Page extract:
____________________

Convergent evolution is common throughout the tree of life, but the molecular mechanisms causing similar phenotypes to appear repeatedly are obscure. Yeasts have arisen in multiple fungal clades, but the genetic causes and consequences of their evolutionary origins are unknown. Here we show that the potential to develop yeast forms arose early in fungal evolution and became dominant independently in multiple clades, most likely via parallel diversification of Zn-cluster transcription factors, a fungal-specific family involved in regulating yeast–filamentous switches. Our results imply that convergent evolution can happen by the repeated deployment of a conserved genetic toolkit for the same function in distinct clades via regulatory evolution. We suggest that this mechanism might be a common source of evolutionary convergence even at large time scales.

____________________

List of tasks:
1 - From the abstract on yeast evolution, copy word for word the part between "Convergent evolution is" and "large time scales.", inclusive.
2 - Answer these questions from the abstract on yeast evolution:
(a) How common does it say convergent evolution is throughout the tree of life?
(b) When does it say the potential to develop yeast forms arose?
(c) What family of transcription factors does it name?
3 - The abstract on yeast evolution has a sentence that begins "Here we show that." List everything that sentence says about the potential to develop yeast forms.

Extracted information:
____________________

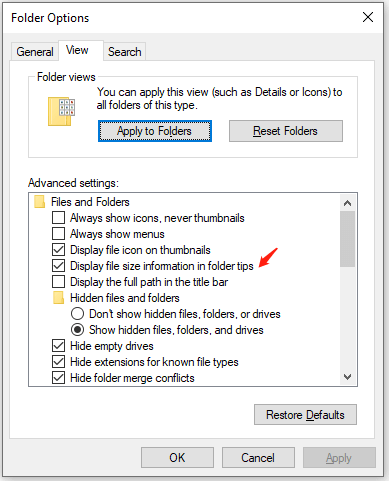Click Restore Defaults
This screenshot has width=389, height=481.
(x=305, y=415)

____________________

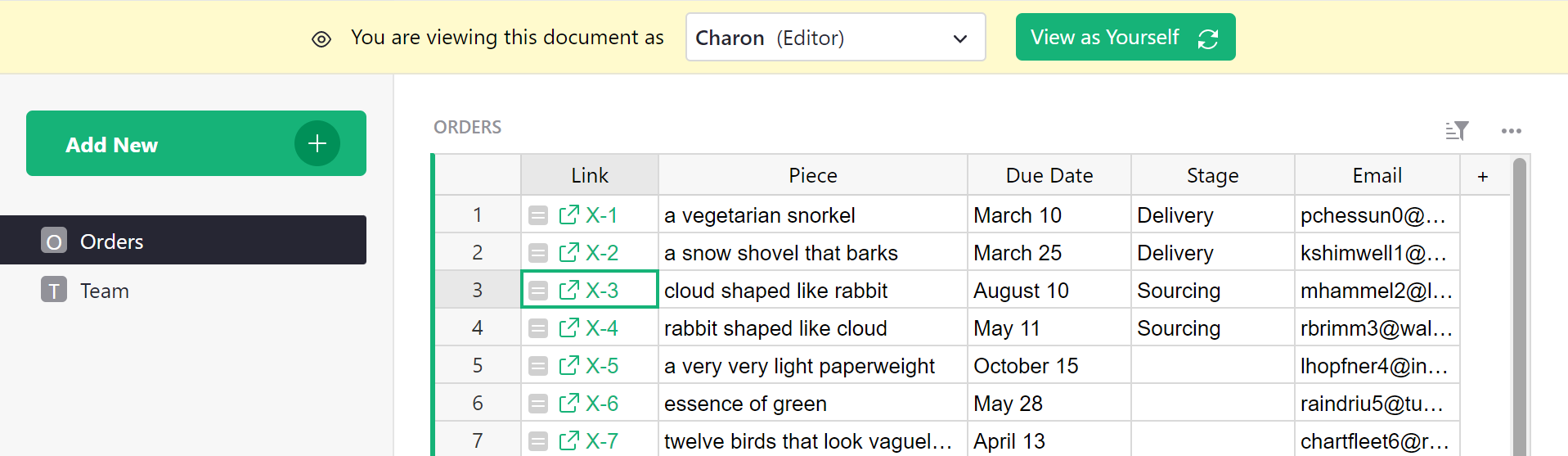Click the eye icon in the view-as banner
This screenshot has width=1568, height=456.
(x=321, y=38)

____________________

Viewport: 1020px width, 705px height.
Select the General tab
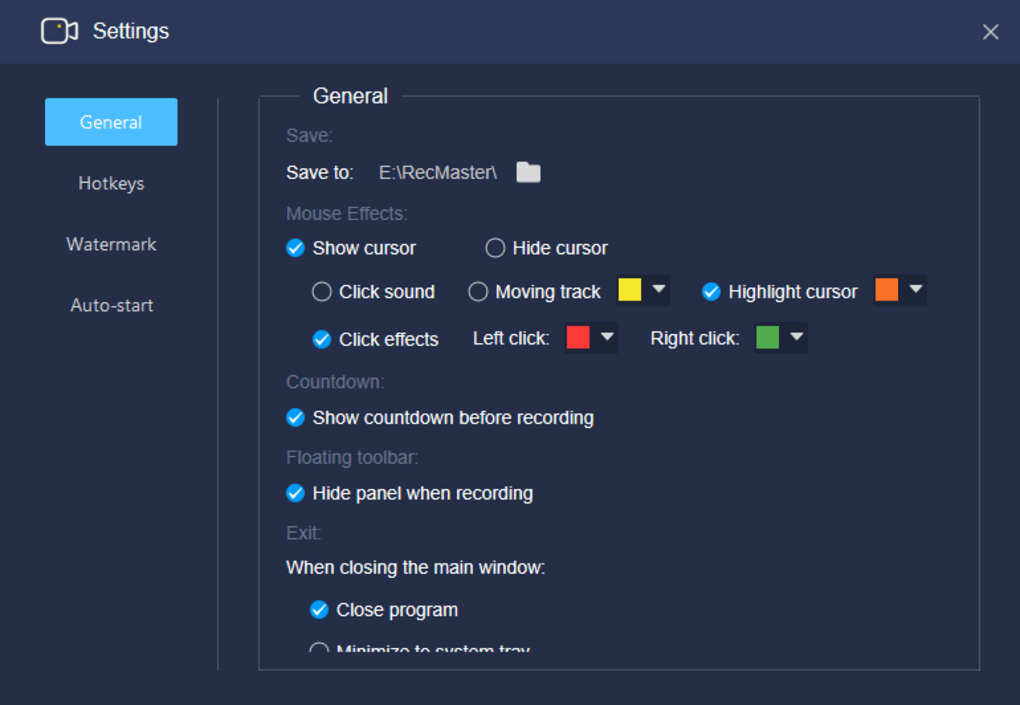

____________________

Solved tasks:
1 -
Convergent evolution is common throughout the tree of life, but the molecular mechanisms causing similar phenotypes to appear repeatedly are obscure. Yeasts have arisen in multiple fungal clades, but the genetic causes and consequences of their evolutionary origins are unknown. Here we show that the potential to develop yeast forms arose early in fungal evolution and became dominant independently in multiple clades, most likely via parallel diversification of Zn-cluster transcription factors, a fungal-specific family involved in regulating yeast–filamentous switches. Our results imply that convergent evolution can happen by the repeated deployment of a conserved genetic toolkit for the same function in distinct clades via regulatory evolution. We suggest that this mechanism might be a common source of evolutionary convergence even at large time scales.

2 -
(a) Common.
(b) Early in fungal evolution.
(c) Zn-cluster transcription factors.

3 -
- It arose early in fungal evolution.
- It became dominant independently in multiple clades.
- It most likely did so via parallel diversification of Zn-cluster transcription factors.